Material for the task.

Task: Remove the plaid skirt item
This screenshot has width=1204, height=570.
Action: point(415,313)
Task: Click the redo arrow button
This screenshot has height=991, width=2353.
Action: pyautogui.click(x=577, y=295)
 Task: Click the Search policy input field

Goal.
Can you give all the records again with "Task" swapped for "Instruction" and everything else unchanged?

Result of this exercise.
Instruction: Remove the plaid skirt item
This screenshot has width=1204, height=570.
Action: point(415,313)
Instruction: Click the redo arrow button
This screenshot has height=991, width=2353.
Action: pyautogui.click(x=577, y=295)
 Instruction: Click the Search policy input field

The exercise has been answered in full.